• **Do this**: Please write out the entries below word for word, beginning at the very start of the entries and going on through the line that contains "Click the Stiip", with that line included.

A block of data:
##########
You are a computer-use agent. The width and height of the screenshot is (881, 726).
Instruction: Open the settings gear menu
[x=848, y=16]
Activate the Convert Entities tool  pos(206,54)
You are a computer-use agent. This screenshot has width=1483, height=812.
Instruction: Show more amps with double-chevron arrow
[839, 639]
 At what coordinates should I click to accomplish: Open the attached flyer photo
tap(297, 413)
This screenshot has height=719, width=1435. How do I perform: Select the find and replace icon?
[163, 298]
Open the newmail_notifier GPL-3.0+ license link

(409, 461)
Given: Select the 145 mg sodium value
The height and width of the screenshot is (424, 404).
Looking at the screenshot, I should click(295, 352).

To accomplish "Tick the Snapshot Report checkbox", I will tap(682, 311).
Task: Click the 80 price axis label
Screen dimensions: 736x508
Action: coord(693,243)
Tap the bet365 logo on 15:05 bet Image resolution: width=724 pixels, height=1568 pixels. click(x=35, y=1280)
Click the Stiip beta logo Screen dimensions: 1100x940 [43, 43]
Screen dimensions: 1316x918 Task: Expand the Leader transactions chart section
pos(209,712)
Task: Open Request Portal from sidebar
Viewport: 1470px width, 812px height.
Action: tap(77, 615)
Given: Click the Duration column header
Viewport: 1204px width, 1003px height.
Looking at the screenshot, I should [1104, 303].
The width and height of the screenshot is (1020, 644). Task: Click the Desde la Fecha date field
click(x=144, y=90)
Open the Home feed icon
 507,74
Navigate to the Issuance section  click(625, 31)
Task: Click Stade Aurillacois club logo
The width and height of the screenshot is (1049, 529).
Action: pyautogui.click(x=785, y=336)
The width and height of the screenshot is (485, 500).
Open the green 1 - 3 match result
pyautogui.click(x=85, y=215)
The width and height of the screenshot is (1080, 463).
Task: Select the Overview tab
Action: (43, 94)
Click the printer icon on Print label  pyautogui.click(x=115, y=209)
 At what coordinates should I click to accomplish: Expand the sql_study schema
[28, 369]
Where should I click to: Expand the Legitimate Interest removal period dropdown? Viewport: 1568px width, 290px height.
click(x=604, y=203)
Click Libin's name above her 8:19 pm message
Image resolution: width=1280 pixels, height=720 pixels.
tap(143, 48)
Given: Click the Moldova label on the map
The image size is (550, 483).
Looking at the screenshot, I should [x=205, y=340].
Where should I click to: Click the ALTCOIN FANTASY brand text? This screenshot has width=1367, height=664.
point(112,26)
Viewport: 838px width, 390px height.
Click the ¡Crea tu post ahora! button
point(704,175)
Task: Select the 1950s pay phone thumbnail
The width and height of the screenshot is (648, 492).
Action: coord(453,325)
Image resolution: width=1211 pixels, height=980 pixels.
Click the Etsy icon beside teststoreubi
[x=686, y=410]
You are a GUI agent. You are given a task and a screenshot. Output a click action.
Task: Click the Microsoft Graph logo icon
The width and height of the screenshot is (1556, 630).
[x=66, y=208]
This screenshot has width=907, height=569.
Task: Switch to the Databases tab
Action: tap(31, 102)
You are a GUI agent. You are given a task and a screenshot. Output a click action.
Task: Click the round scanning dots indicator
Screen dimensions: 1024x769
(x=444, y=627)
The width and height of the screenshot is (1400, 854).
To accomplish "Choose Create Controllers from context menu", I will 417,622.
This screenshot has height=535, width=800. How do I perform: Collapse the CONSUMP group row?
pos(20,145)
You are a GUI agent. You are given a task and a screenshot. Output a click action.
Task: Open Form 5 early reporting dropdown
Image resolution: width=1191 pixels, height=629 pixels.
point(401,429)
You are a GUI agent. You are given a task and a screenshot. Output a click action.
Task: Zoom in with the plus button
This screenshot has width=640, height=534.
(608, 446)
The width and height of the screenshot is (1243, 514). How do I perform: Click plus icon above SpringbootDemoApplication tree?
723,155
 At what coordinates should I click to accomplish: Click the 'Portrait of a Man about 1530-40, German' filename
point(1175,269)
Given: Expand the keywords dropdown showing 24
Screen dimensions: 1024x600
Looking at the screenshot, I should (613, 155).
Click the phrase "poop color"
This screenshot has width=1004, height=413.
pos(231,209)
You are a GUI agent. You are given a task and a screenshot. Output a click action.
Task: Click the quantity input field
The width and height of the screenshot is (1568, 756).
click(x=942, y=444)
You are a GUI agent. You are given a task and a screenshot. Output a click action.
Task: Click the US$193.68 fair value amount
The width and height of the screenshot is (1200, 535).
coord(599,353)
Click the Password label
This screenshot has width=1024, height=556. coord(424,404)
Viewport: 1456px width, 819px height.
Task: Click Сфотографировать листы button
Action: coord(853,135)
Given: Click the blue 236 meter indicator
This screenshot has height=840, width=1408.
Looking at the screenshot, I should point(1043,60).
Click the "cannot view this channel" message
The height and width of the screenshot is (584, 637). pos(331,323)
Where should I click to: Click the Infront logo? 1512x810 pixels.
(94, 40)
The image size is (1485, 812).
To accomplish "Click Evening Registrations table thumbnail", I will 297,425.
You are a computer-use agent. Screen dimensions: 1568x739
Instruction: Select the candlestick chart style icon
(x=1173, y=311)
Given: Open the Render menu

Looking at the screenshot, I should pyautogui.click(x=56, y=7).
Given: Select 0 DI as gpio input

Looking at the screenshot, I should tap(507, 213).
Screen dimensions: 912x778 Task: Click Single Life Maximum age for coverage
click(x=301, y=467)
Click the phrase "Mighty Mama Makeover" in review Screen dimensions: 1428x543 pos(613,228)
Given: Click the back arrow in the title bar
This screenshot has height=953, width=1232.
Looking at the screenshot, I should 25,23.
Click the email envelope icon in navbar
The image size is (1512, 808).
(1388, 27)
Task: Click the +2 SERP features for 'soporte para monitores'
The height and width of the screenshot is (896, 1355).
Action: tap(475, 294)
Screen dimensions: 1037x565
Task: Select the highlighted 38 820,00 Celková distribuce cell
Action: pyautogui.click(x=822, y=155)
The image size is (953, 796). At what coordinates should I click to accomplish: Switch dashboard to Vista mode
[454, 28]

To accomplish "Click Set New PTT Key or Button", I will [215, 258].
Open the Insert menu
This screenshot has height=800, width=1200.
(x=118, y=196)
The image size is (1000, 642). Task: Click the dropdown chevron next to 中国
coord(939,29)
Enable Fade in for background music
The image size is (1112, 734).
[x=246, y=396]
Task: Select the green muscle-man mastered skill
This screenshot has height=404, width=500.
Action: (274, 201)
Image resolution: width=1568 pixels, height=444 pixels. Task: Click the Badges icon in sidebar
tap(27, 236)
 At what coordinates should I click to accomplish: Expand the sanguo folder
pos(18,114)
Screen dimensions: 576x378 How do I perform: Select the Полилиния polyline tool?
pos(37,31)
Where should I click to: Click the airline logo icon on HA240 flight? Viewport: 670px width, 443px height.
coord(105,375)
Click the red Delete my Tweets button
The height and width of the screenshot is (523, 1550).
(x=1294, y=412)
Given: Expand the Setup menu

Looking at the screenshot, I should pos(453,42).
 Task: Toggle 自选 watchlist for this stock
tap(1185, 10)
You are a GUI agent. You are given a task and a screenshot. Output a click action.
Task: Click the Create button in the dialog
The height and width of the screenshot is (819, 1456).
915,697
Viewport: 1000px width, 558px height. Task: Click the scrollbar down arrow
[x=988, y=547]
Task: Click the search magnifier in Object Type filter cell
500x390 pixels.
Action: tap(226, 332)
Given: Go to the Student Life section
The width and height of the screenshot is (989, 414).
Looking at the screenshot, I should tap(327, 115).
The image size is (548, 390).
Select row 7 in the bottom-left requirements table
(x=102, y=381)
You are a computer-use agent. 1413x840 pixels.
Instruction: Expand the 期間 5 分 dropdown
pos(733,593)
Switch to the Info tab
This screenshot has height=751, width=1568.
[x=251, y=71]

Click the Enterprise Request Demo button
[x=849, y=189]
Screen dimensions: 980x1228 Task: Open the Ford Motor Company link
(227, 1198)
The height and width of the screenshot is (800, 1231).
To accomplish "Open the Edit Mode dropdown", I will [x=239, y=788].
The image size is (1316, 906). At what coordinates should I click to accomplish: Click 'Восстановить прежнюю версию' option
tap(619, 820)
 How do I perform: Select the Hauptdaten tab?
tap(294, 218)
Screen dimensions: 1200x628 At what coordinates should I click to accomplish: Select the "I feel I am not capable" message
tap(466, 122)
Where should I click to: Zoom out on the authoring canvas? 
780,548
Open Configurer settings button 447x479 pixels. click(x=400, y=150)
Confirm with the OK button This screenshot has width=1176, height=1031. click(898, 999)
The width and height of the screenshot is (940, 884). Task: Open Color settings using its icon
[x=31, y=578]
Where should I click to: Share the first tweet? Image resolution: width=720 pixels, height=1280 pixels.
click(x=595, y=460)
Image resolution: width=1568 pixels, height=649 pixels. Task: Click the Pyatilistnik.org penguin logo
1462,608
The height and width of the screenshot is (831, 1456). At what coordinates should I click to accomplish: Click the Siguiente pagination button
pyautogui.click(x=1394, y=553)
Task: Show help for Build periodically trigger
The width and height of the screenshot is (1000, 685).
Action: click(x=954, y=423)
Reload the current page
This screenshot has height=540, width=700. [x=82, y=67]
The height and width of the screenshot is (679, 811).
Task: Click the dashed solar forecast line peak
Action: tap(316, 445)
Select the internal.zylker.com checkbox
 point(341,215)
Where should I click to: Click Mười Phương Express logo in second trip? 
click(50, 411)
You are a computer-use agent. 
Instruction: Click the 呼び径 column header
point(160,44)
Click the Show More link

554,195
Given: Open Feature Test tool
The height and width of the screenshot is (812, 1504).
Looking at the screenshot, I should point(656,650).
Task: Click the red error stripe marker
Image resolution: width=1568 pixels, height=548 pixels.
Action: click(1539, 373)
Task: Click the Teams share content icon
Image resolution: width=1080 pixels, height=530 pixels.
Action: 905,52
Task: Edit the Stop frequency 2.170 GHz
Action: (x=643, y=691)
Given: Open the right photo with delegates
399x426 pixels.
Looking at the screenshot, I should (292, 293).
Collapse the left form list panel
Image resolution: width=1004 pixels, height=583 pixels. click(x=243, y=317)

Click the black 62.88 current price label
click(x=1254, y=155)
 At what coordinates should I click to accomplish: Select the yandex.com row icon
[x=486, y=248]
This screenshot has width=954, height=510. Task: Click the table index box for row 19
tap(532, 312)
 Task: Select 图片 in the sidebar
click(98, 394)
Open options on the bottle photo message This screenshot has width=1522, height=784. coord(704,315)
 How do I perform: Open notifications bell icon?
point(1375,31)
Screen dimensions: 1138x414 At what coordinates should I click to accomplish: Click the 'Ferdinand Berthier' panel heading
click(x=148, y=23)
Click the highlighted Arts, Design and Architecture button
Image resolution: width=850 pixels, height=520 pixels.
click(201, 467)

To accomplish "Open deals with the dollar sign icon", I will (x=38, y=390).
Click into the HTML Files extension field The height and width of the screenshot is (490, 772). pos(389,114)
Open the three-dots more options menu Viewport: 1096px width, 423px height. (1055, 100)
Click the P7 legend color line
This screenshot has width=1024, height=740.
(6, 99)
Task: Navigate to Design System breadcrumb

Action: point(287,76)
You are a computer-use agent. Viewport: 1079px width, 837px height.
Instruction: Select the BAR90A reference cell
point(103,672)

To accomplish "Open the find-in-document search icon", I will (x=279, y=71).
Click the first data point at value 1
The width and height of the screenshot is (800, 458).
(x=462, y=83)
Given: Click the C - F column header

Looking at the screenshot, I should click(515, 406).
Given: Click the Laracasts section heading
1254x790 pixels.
##########
• **Result of the task**:
You are a computer-use agent. The width and height of the screenshot is (881, 726).
Instruction: Open the settings gear menu
[x=848, y=16]
Activate the Convert Entities tool  pos(206,54)
You are a computer-use agent. This screenshot has width=1483, height=812.
Instruction: Show more amps with double-chevron arrow
[839, 639]
 At what coordinates should I click to accomplish: Open the attached flyer photo
tap(297, 413)
This screenshot has height=719, width=1435. How do I perform: Select the find and replace icon?
[163, 298]
Open the newmail_notifier GPL-3.0+ license link

(409, 461)
Given: Select the 145 mg sodium value
The height and width of the screenshot is (424, 404).
Looking at the screenshot, I should click(295, 352).

To accomplish "Tick the Snapshot Report checkbox", I will tap(682, 311).
Task: Click the 80 price axis label
Screen dimensions: 736x508
Action: coord(693,243)
Tap the bet365 logo on 15:05 bet Image resolution: width=724 pixels, height=1568 pixels. click(x=35, y=1280)
Click the Stiip beta logo Screen dimensions: 1100x940 [43, 43]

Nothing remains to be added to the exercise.